NEW YORK, Oct. 13, 2008 (GLOBE NEWSWIRE) -- According to PricewaterhouseCoopers' M&A Integration Survey Report 2008 released today, the early and timely execution of fundamental integration initiatives such as operating procedures, information systems, business processes, people imperatives and management practices are directly related to capturing deal value.
The period from deal announcement through the first 100 days after deal close showed to be crucial to success, with higher levels of deal performance achieved when certain integration tasks were started and completed within that timeframe. The survey found that taking initiative during this critical period leads to improved profitability, cash flow and productivity.
"The old adage 'timing is everything' has never been more true than when it comes to integrating mergers and acquisitions," said Gregg Nahass, PricewaterhouseCoopers Advisory partner and US Practice Leader for M&A Integration. "The first 100 days post-close is a true window for change and opportunity. When organizations understand the interdependencies of integration initiatives-and speed up the execution of these activities-they can stop leaving deal value on the table and start delivering greater return to their stakeholders."
The findings suggest the timeframe in which it is possible to make significant, positive change is very short. The period from deal announcement through the first 100 days after closing the deal is particularly significant, because it is then that people are most open to new ways of thinking and working.

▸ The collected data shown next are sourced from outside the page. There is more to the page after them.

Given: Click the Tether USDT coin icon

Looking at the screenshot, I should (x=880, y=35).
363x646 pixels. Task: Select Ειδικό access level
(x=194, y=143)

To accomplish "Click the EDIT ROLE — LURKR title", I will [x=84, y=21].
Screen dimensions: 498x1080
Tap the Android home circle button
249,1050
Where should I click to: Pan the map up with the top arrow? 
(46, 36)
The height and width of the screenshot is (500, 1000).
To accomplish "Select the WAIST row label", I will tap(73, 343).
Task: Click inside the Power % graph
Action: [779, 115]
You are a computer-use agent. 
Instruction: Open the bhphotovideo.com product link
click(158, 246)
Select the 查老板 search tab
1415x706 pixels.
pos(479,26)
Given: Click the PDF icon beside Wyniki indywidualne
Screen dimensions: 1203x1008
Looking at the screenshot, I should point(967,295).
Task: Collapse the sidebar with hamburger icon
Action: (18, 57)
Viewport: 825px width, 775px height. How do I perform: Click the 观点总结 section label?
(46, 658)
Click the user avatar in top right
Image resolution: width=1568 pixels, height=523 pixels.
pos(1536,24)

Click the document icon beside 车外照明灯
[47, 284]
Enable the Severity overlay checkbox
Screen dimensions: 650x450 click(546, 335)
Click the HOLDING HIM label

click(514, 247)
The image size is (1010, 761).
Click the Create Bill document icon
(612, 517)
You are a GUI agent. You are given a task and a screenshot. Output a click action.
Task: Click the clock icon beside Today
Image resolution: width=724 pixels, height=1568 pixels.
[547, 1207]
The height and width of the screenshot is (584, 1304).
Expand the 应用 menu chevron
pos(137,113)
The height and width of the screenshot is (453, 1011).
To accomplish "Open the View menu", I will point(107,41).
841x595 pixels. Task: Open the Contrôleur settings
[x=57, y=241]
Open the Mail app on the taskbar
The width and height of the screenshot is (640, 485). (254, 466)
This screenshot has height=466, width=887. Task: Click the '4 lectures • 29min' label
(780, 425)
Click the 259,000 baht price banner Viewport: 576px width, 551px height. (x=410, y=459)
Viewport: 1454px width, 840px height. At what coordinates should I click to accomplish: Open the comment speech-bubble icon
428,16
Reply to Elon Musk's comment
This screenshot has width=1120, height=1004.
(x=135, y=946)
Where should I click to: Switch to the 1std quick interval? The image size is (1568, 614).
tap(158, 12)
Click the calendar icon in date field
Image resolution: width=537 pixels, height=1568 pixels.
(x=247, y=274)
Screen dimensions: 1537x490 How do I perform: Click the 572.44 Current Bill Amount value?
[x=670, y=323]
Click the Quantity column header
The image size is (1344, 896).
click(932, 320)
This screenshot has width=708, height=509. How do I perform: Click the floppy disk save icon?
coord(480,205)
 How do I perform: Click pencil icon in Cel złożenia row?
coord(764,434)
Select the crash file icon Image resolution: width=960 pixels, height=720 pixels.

"Companies frequently report that their deals are more successful strategically than they are financially or operationally, and this survey is no exception. That's because the strategic goals set for a deal may actually be easier to achieve than the longer-term financial and operational targets," added Mr. Nahass. While 64 percent of survey respondents characterized recent deals as a significant success from a strategic standpoint, only 44 percent said they experienced significant success in achieving their post-deal financial goals. Even fewer, just 38 percent, experienced success in reaching their operating goals.
The PwC M&A Integration Survey Report, which outlines the current state of M&A integration practice and its impact on management's assessment of deal success, found:
* Faster integration in the first 100 days post close contributes to improved profitability and cash flow * Effective communication in the first 100 days post close contributes to improved employee productivity * Integrating operating policies in the first 100 days post close helps employees focus their efforts which, in turn, contributes to accelerated positive performance
A full 91 percent of survey respondents said they achieved "very favorable" or "somewhat favorable" profitability results if deal integration work was completed faster than their company's typical pace of work, as compared to only 62 percent when work was completed at a slower than normal pace.
Similarly, 82 percent of respondents said they achieved favorable cash flow results when the integration was faster than normal, as compared to 66 percent when work was slower than normal.
"The basic principles of what we refer to as an Accelerated Transition(tm) are straightforward: improve your odds of achieving the right synergies and capture the desired deal value by ensuring a fast-paced integration using a disciplined process, well-coordinated launch, and relentless focus on the key value drivers behind the deal," said PwC Advisory principal Joe Balog.
Other key findings of the Survey include:
* Integrating information systems is often considered the biggest post-close challenge -- Over half of respondents - 58 percent - say information systems integration issues prove to be a difficult integration challenge to resolve. And nearly half of respondents - 45 percent - report that these challenges have directly contributed to "significant" or "moderate" delays in meeting the goals established for the deal. * Addressing people and cultural issues early is essential to capturing deal value -- CEOs realize the people agenda is a key priority, however, few think their management spends adequate time on this matter - despite the fact they acknowledge issues related to people integration present the biggest barrier for deal success.
"You could be losing deal value by failing to plan soon enough or act fast enough. Accelerating all aspects of the transition contributes to improved results enterprise wide," said PwC Advisory principal Jim Smith.
"There is no value in a prolonged transition. If you're not planning early enough and acting fast enough, you could be leaving value on the table. Delaying integration activities adds costs, slows growth, erodes profit and reduces or postpones the payback. When done properly, the value of a deal-and the opportunities it presents-may be much more than you think," added Nahass.